#### DOCUMENT PASSAGE:
* * * * * * *
By then, the president, for whom chains of command and policy minutiae rarely meant much, was demanding that Mr. Priebus begin to put in effect a much more conventional White House protocol that had been taken for granted in previous administrations: From now on, Mr. Trump would be looped in on the drafting of executive orders much earlier in the process.

Another change will be a new set of checks on the previously unfettered power enjoyed by Mr. Bannon and the White House policy director, Stephen Miller, who oversees the implementation of the orders and who received the brunt of the internal and public criticism for the rollout of the travel ban.

So it appears to be some internal set of rules for how policy gets made, and not really law.

But if I were to wager a guess, it would be that there are certain ways in which staff addresses the president.

Here's a example from Huffpost on a meeting former president Obama and there is indeed a fair bit of protocol.

If you have the chance to meet President Obama, will you know what to say? If you want to send him a letter, do you know how to address the envelope? Here are some tips on how to behave if you’re ever lucky enough to meet the highest-ranking official in the United States.
* * * * * * *
#### TASK 1:
Write out the passage on White House protocol word for word, starting at the words "Another change will" and ending after "the travel ban.".
#### TASK 2:
Please supply what comes next in the passage on White House protocol, picking up after its final sentence.

#### SUPPLIED MATERIAL:
* * * * * * *
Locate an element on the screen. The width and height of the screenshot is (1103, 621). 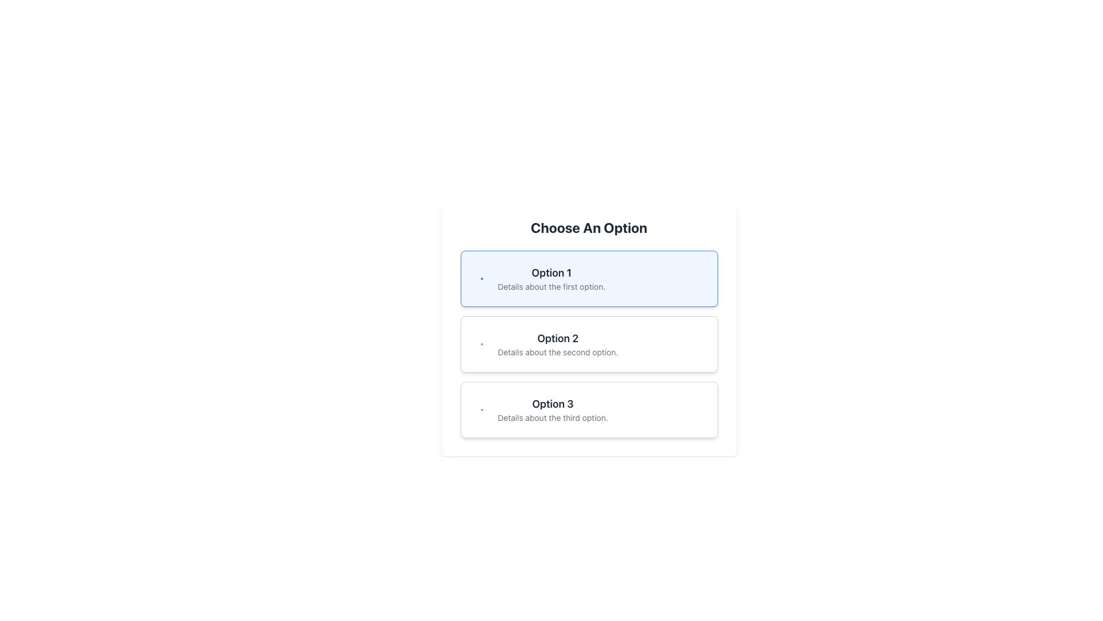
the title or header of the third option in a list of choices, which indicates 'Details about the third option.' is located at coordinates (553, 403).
* * * * * * *
#### EXERCISE RESULT 1:
Another change will be a new set of checks on the previously unfettered power enjoyed by Mr. Bannon and the White House policy director, Stephen Miller, who oversees the implementation of the orders and who received the brunt of the internal and public criticism for the rollout of the travel ban.

#### EXERCISE RESULT 2:
• People who are seated should rise when the president enters the room.

The president should be addressed as President Obama or Mr. President. (One day in the future, when we have a female president, she will be addressed as Madame President).

• All U.S. presidents retain their title for life, so all former presidents are referred to as Mr. President or President [last name].

• A letter to the president should be addressed as follows:

The President

The White House

1600 Pennsylvania Avenue NW

Washington, DC 20500

• The salutation of your letter should read: The Honorable Barack Obama, President of the United States, or President Barack Obama.

I would imagine, similar guidelines exist for staff and executive staff. I bolded one rule which I would wager is a MUST for any staffer, regardless of position (executive or not) that the must all follow.